Editorial: Un libro abierto

Un día después de que la literatura cerrara la tapa de su Feria, como si ella misma hubiese sido un libro abierto que muchos hojearon al pasar, podía adquirirse Herejes, de Leonardo Padura; Vampiros en La Habana, de Juan Padrón; o La noche, de Excilia Saldaña.

El gato ebrio, ese grupo de WhatsApp de una librería avileña, seguía así su rutina promocional y los lectores más exquisitos podían deleitarse con títulos que no desembarcaron a última hora en ninguna editorial. Yacían impresos en algún lugar y quizás olían más a polilla que a imprenta.

Pero, un día antes de que la literatura cerrara la tapa de su Feria, 30 artículos de Alejo Carpentier se vendían por 1.00 peso y La luz sobre el espejo, de Eusebio Leal, “apenas” llegaba a 3.00. Y mientras hojeaban esos libros abiertos, al pasar, más de uno lo hacía convencido del error de puntuación que ellos corregirían pagando, acaso 10.00 o 30.00 pesos. O quizás 100.00 o 300.00, porque semejantes autores y obras —pensaron— no podían costar lo mismo, o un poquito más, que el pan nuestro de cada día.

No dieron crédito hasta que pagaron lo poco por lo mucho y se fueron creyendo que la Feria del Libro era, justamente, un libro abierto donde uno podía ad-mirarla como obra cultural y leer las entrelíneas de un espacio con ínfulas de evento gastronómico y excelente arte de “bajo costo”.

Por suerte para el alma (no tanto para el estómago), un pan con jamón sigue siendo más caro que uno de los libros más vendidos en esta feria cubana: La retataranieta del vikingo, de Rubén Rodríguez; el escritor que antes mereciera el Premio Alejo Carpentier, uno de los premios más importantes que otorga el Instituto Cubano del Libro.

Hace un año ya, Invasor desandaba el “medio camino entre la responsabilidad institucional y las expectativas de los escritores” (y de los lectores, agregaríamos). Una parada inevitable si se quiere entender por qué más de 50 títulos se enternecieron en almacenes y salieron ahora a precios ínfimos, o por qué, en esta XXXI edición, tuvimos un espacio dedicado a promover y presentar productos editoriales en formato digital, donde podían descargarse más de 20 nuevos títulos de Ediciones Ávila, entre ellos, tres audiolibros; al tiempo que otras editoriales se valían de la misma “técnica comercial”.

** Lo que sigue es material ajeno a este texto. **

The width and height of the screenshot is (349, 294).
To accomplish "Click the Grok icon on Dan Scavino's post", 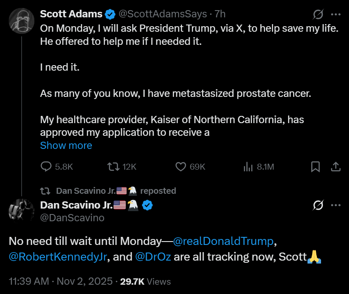I will [318, 206].
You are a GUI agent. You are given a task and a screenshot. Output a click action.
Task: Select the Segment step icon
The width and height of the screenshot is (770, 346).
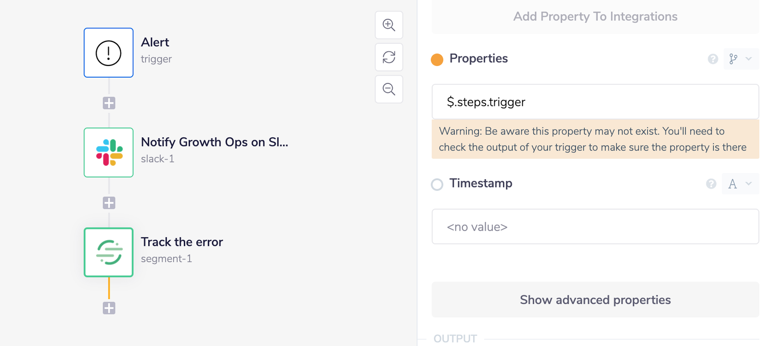109,252
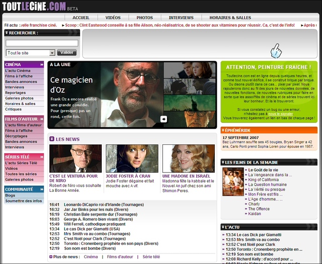Click the arrow icon in Séries Télé header
The width and height of the screenshot is (322, 264).
coord(41,157)
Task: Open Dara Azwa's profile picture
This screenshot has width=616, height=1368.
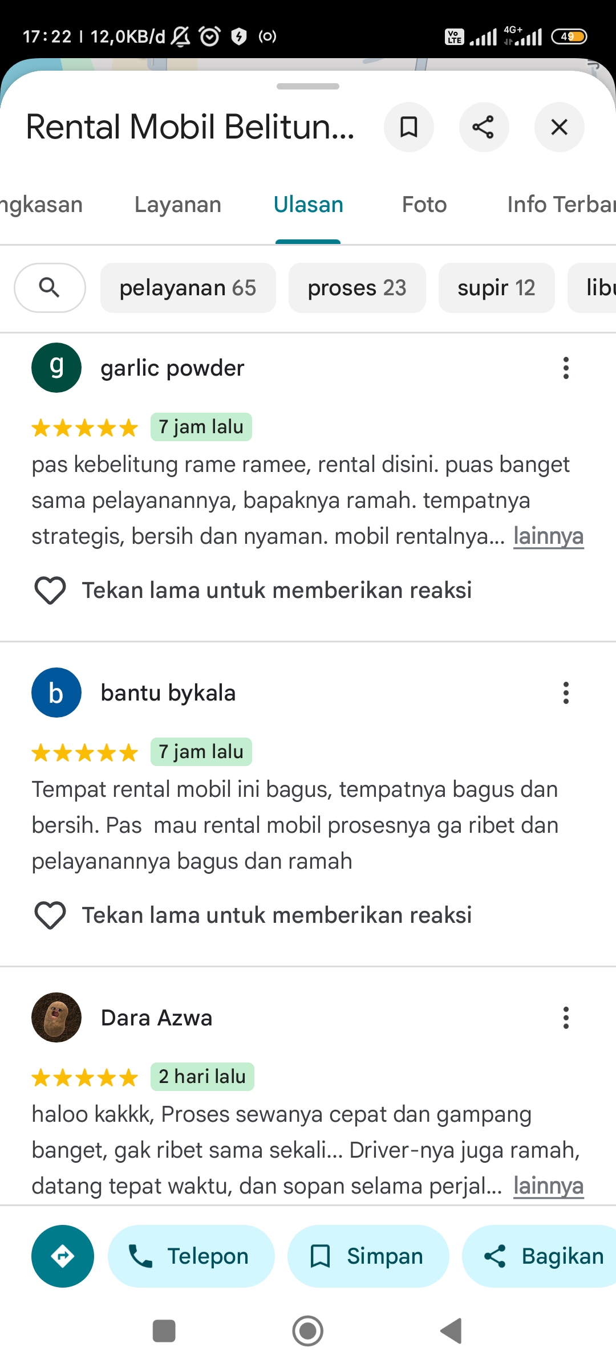Action: click(x=56, y=1017)
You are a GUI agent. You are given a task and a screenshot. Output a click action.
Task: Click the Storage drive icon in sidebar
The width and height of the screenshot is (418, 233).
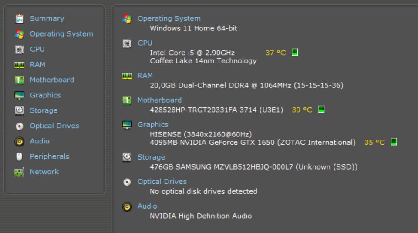(19, 110)
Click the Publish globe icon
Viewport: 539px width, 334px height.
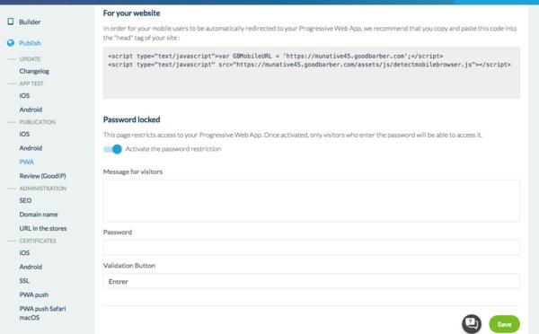11,43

La dicotomía entre arte y mercado volvía a situarnos a las márgenes de un conflicto enjundioso, a ratos sin resolver. Podríamos pensar en Juan Rulfo regalando el Pedro Páramo que nadie quería comprar y terminaría siendo una de las obras cumbres de la literatura hispana. O en Leonardo Padura, más leído afuera que publicado dentro; una frontera no siempre comprensible para sus lectores de allá o de acá.

Sin embargo, amén de las decisiones sobre qué imprimir o no, de la diversidad estética y semiótica de los escritores, y de las preferencias de los lectores, la crisis de la imprenta cubana pudo leerse en esta nueva edición. La literatura infantil, por ejemplo, no hizo gala de libros de colorear que, por años, han aglomerado a los padres de los pequeños, aunque siempre tendríamos qué preguntarnos cuánto de lo que se lleva a casa se aprehende y cómo aprovechar, entonces, las nuevas tecnologías para guardar en un tablet las metáforas de El Principito.

La opción digital no tendría que estar contrapuesta a la ausencia de papel. Ambos formatos coexisten y libros, al fin, quedan expuestos a la mirada lasciva de quien coquetea con ellos y solo luego decide hacerlos suyos. De modo que, aun después de cerrada la feria, alguien podría tenerla abierta ahora mismo, en una de sus páginas.